_TEXT PROVIDED_.

----

|
|
Archives of the TeradataForum
Message Posted: Mon, 26 Sep 2005 @ 15:06:28 GMT
Subj: | | Redestributing large tables instead of replicating a small table |
|
From: | | Nomula, Madhukar |
I know this question is asked before, but I did not see the answer.
I am trying to join a large 40 million row table with a small 2600 row table. But the explain plan is re-distributing the large table instead
replicating the small table on all amps.
Here is the query:
SELECT * FROM
CONTACT C
LEFT JOIN
LOCATION D
ON
C.LOC_ID = D.LOC_ID;
The LOC_ID is the NUPI on LOCATION table. The stats are collected on both columns (C.LOC_ID and D.LOC_ID), which can be seen with high
confidence of the optimizer. But still here is explain plan. Isn't it cheaper to replicate the small table.
Explanation -------------------------------------------------- | |
| 1) | First, we lock a distinct BIGB."pseudo table" for read on a RowHash to prevent global deadlock for BIGB.C.
| |
| 2) | Next, we lock a distinct BIGB."pseudo table" for read on a RowHash to prevent global deadlock for BIGB.D.
| |
| 3) | We lock BIGB.C for read, and we lock BIGB.D for read.

----

_ENTRIES_.

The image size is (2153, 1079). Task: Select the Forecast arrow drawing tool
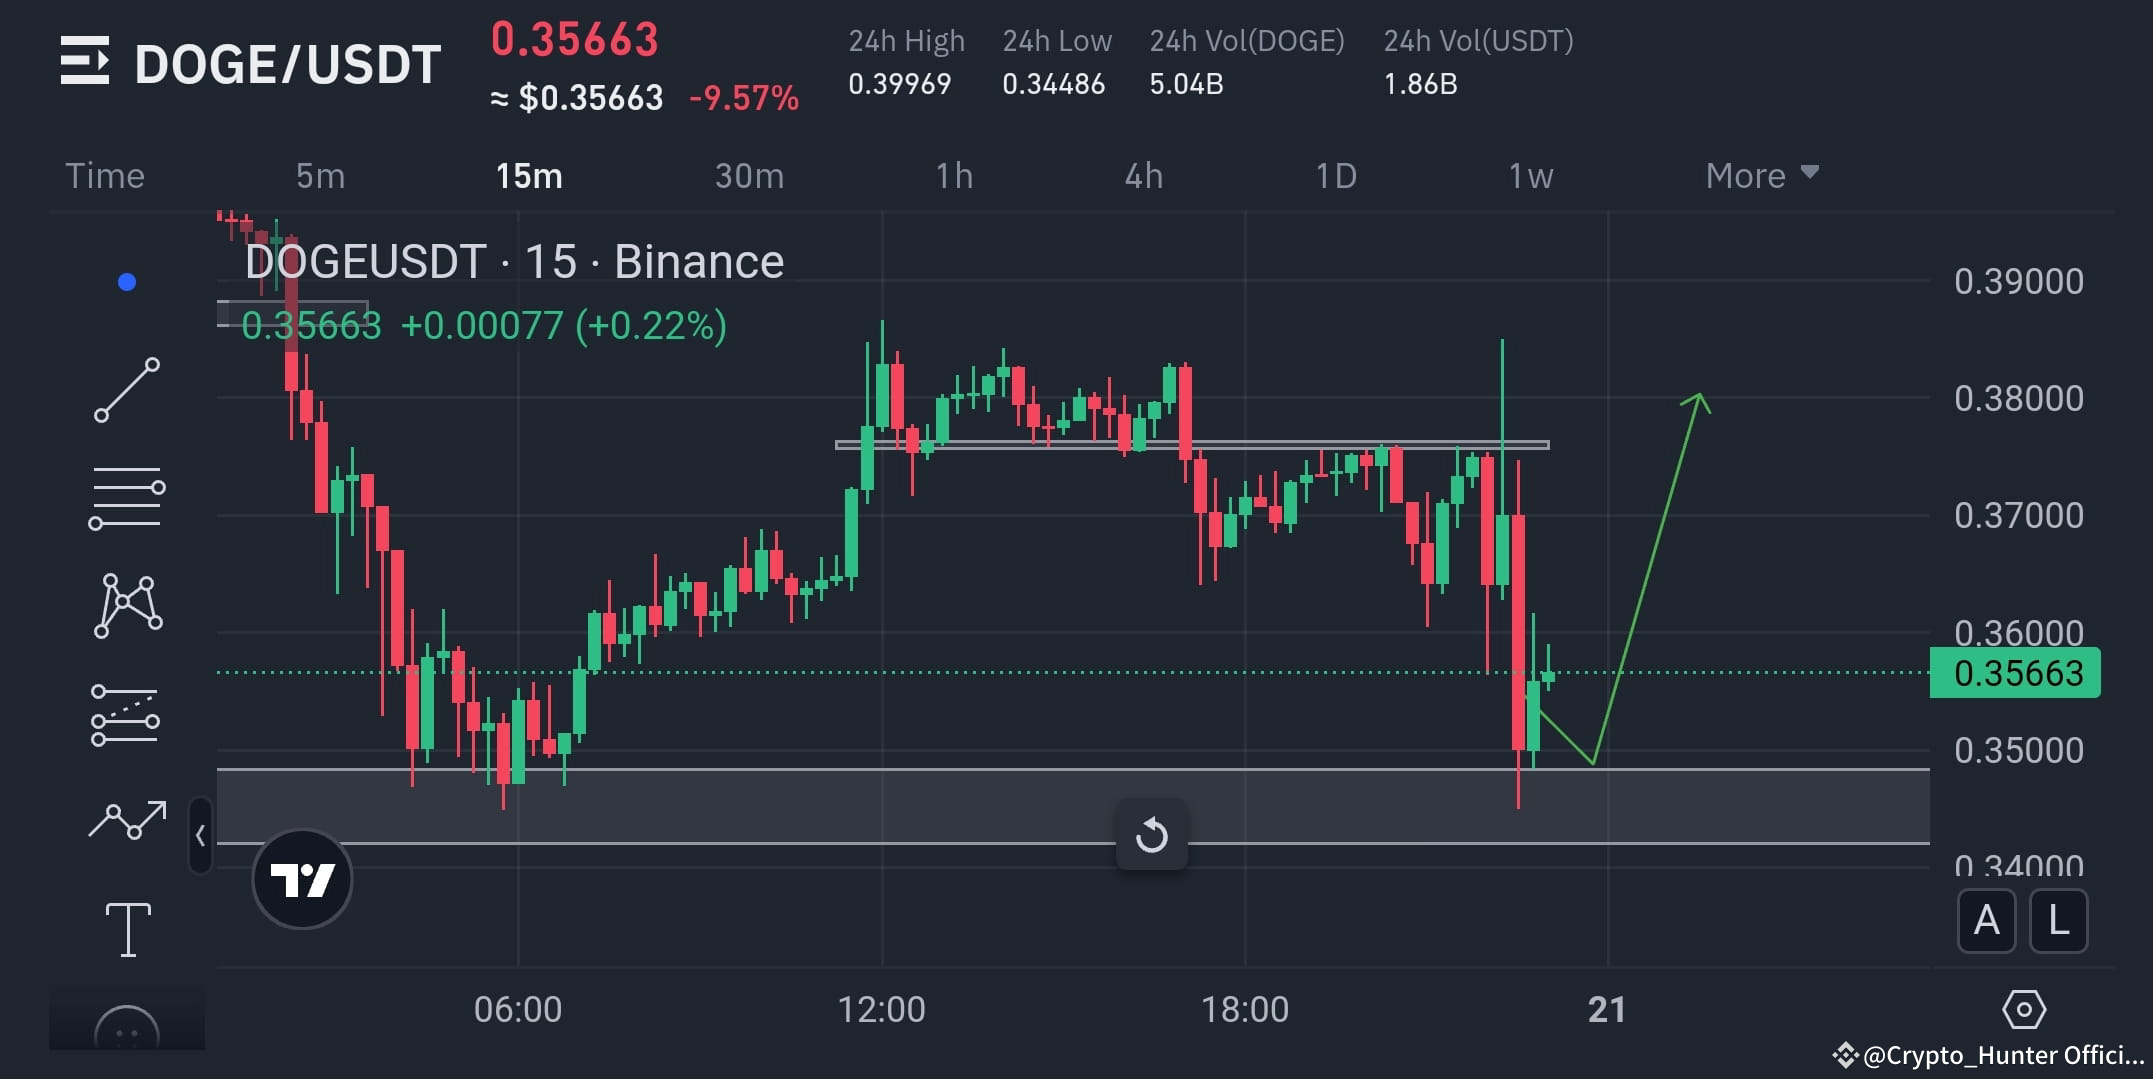pos(130,822)
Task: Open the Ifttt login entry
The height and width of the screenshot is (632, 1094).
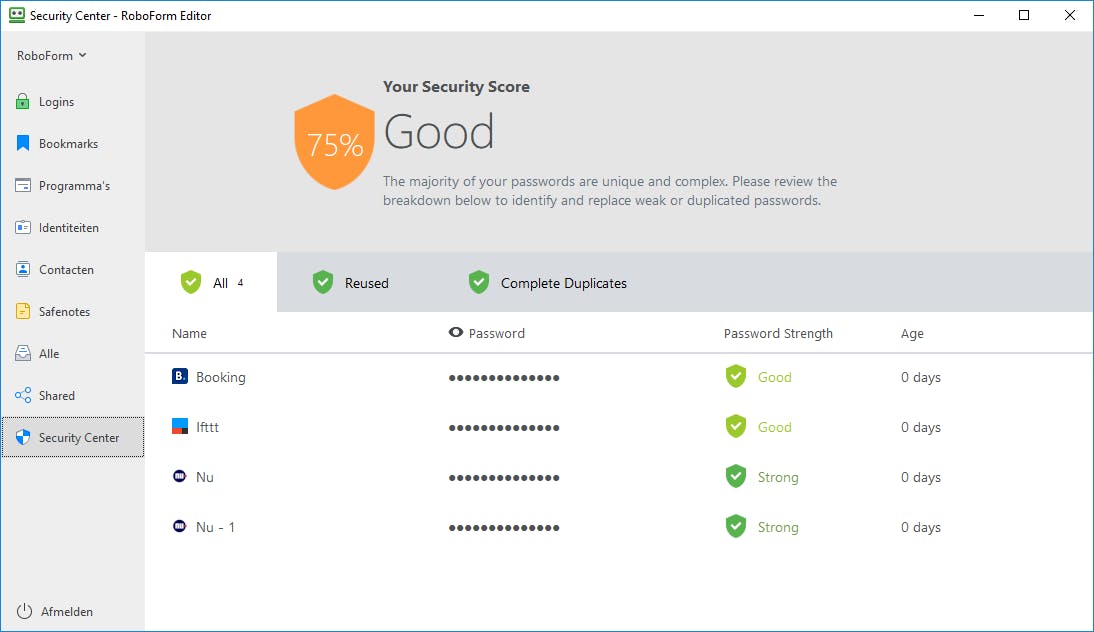Action: 207,427
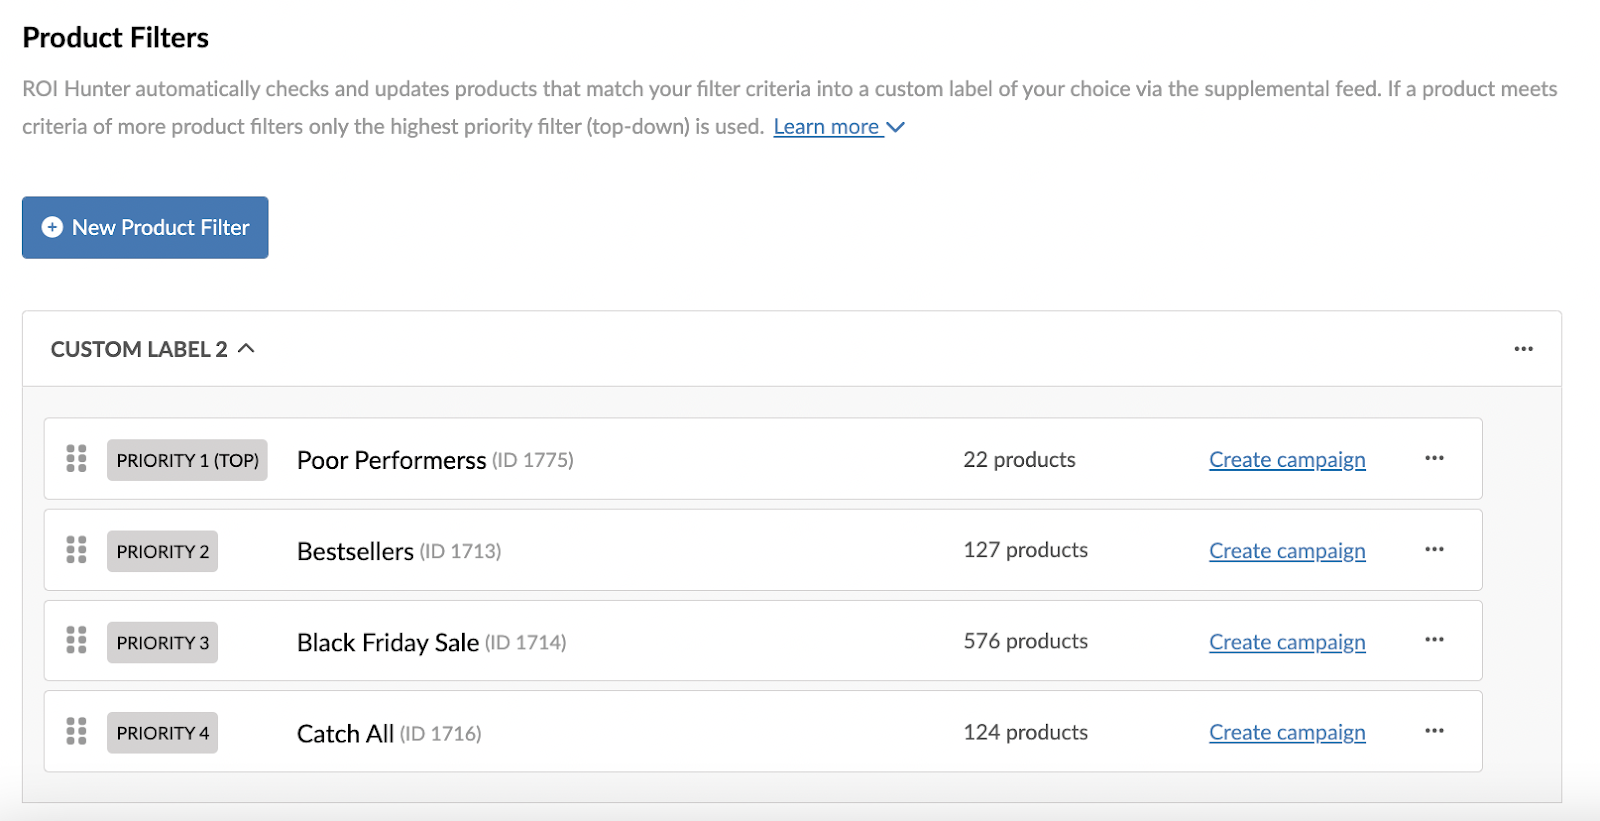Open three-dot menu for Black Friday Sale
Screen dimensions: 1600x821
click(x=1434, y=640)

----

Translate this sentence from the forum post above into Spanish: "I am trying to join a large 40 million row table with a small 2600 row table."

Estoy intentando unir una tabla grande de 40 millones de filas con una tabla pequeña de 2600 filas.